Rust 1.15.1 release postmortem

The 1.15.1 release was quite troublesome. Aside from the embarrasing bugs we had to actually fix, we made several mistakes during the release that, while ultimately not creating much end-user disruption, were stressful to deal with and created a lot of risk.

I’ve taken notes here about what happened to try to capture it while it’s fresh. But they are not so organized.

Most of the release tasks were done by me or @alexcrichton, with input from the core team.

Problems

  • Retagged 1.15.1 three times.
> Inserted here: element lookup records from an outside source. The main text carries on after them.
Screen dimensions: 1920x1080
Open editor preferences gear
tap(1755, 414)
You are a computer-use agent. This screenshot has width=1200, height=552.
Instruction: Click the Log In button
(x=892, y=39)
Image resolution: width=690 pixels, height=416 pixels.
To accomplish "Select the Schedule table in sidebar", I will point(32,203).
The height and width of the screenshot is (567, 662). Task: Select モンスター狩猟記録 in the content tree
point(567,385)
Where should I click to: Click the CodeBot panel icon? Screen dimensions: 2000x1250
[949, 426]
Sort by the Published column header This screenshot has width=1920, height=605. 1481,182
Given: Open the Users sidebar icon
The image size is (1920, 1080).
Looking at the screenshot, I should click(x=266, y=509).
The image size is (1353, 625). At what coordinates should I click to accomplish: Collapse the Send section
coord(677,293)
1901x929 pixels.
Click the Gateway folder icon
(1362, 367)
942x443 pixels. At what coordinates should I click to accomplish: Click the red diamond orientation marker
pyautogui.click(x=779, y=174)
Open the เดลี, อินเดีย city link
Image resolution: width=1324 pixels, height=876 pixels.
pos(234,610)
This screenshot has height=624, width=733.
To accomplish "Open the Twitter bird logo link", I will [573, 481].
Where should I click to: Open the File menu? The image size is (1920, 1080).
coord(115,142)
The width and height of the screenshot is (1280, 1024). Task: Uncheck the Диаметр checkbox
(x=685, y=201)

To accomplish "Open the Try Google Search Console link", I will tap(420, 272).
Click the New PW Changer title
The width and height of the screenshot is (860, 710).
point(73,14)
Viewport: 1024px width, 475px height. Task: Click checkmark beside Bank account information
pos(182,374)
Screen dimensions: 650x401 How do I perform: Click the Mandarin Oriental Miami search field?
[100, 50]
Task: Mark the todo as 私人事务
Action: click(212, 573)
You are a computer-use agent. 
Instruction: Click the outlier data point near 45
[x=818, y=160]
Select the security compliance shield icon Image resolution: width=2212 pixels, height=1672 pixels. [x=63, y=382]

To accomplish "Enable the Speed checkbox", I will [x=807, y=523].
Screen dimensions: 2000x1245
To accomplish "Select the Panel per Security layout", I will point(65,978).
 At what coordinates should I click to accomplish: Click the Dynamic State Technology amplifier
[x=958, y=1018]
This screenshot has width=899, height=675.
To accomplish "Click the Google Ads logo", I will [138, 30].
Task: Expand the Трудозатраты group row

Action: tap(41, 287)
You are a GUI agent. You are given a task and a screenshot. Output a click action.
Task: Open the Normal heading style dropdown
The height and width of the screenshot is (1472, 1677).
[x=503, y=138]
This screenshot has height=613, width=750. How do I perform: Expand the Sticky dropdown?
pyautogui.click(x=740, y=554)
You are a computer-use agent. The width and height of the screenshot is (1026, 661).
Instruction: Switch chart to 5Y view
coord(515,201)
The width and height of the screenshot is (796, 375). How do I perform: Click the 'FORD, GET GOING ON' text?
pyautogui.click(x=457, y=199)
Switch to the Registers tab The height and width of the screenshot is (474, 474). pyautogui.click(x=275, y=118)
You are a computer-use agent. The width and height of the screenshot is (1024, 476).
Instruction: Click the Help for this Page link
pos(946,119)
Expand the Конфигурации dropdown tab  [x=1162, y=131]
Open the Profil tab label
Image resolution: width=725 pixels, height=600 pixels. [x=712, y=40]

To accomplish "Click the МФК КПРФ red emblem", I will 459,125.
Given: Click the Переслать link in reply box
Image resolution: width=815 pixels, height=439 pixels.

Yes, four tags total.
  • Accidentally uploaded rebuilt 1.15.0 mac rustc binaries to the archives
  • Accidentally overwrote the released 1.15.0 source tarball and its .asc and .sha256, changing signatures
  • Likely accidentally overwrote one of the two sets of 1.15.0 rustc binaries for all Apple platforms. Not the set that rustup cares about. The set that most people don’t touch.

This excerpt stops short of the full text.